According to Cooking the West African Way by Bertha Vining Montgomery and Constance Nabwire, yams are a staple in West African cooking. They figure into the culture as well and are the focus of harvest festivals like the Iri-Ji (or “new yam”) Festival. 

Unless you’ve gone to a specialty restaurant or grocery store, you may never have eaten a genuine yam. Look closely: the FDA requires sweet potatoes to be labeled as such, and even the cans of candied yams are inscribed with “sweet potato” in small text.

Friday, February 27, 2015

Could I have more information about the school ranking system?

“I don’t understand everything that goes into Ohio’s school ranking system. Could you help?”

Up until the 2013-2013 school year, Ohio public schools and school districts were given one of six ratings: Excellent with Distinction, Excellent, Effective, Continuous Improvement, Academic Watch, and Academic Emergency. The ratings were based on attendance, high school graduation rates, how many students passed the state tests and how well they scored, and the value-added calculation, which is meant to measure how much progress students make in a year. [source] According to the 2009-2010 Ohio State Report Card, value-added scores were calculated for reading and mathematics in schools and school districts with grades four through eight.

Starting in 2012, the state switched to a different system where schools are now given a letter grade: A, B, C, D, or F. The standards have also changed. Graduation rates, test scores, and the value-added calculation are still taken into account, though there’s now an overall value-added calculation as well as specific ones measuring the progress made by gifted students, lower-performing students, and students with disabilities. The new rating system also measures how many students are learning to read in kindergarten through third grade, whether schools are closing the education gap, and how well the schools are preparing students for life after graduation.

The “Gap Closing” grade currently measures how many students are meeting the state standard in reading, math, and graduation rate. Along with the total number of students, there are nine different subgroups that can be evaluated: American Indian/Alaskan Native, Asian/Pacific Islander, Black, Hispanic, Multiracial, White, Economically Disadvantaged, Students with Disabilities, and Limited English Proficient.

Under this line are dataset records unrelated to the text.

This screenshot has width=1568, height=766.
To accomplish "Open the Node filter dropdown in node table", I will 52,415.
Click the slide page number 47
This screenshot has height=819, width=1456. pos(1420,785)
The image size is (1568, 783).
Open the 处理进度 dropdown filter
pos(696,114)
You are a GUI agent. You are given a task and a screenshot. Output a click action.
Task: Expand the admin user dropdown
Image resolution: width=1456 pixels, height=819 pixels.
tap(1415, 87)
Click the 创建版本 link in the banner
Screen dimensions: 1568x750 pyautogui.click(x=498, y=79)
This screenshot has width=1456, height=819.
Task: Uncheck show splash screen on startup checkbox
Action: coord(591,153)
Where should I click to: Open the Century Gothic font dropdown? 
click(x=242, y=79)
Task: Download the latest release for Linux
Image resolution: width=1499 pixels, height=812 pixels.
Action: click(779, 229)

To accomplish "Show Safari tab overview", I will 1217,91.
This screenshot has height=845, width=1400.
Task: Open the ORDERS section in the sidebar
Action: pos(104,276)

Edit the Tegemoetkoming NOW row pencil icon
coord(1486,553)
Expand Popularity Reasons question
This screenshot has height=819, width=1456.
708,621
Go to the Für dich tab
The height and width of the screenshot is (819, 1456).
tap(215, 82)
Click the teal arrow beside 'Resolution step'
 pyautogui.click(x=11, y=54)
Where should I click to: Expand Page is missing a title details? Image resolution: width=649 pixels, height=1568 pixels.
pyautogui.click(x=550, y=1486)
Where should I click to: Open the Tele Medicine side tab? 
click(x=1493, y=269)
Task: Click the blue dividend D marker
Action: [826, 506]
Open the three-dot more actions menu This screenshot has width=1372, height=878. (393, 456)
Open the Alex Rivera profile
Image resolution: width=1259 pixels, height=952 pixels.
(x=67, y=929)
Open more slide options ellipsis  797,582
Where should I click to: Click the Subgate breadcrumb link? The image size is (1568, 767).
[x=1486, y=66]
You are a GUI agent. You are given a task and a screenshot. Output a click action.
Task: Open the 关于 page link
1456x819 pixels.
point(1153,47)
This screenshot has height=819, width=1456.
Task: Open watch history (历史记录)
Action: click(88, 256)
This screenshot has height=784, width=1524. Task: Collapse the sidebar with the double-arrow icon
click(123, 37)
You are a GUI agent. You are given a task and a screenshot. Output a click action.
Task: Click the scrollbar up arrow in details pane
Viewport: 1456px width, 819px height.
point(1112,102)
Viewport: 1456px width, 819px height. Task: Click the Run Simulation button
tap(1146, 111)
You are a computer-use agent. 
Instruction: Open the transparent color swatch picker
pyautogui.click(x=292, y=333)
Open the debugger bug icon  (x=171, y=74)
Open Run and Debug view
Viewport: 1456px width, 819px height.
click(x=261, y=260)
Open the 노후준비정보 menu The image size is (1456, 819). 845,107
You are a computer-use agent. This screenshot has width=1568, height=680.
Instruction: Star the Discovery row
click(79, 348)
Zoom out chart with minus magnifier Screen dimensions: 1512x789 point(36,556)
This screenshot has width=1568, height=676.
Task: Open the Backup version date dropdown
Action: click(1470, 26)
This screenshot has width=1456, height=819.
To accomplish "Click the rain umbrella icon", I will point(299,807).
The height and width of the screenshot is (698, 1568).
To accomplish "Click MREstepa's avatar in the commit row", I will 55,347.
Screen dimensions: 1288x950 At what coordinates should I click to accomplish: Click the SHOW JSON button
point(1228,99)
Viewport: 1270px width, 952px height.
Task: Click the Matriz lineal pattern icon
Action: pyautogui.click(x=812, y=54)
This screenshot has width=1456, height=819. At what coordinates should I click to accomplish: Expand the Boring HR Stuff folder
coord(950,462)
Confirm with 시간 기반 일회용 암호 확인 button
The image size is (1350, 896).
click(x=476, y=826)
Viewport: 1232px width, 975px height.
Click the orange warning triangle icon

As long as there are thirty students in a subgroup, that subgroup will be measured and factored into the grade. [source]

The “Prepared for Success” grade currently measures how many students participated in ACT and SAT tests and remediation, how many participated in the Advanced Placement and International Baccalaureate programs and how well they scored on the exams, and how many received honors diplomas, dual enrollment credit, and/or industry-recognized credentials.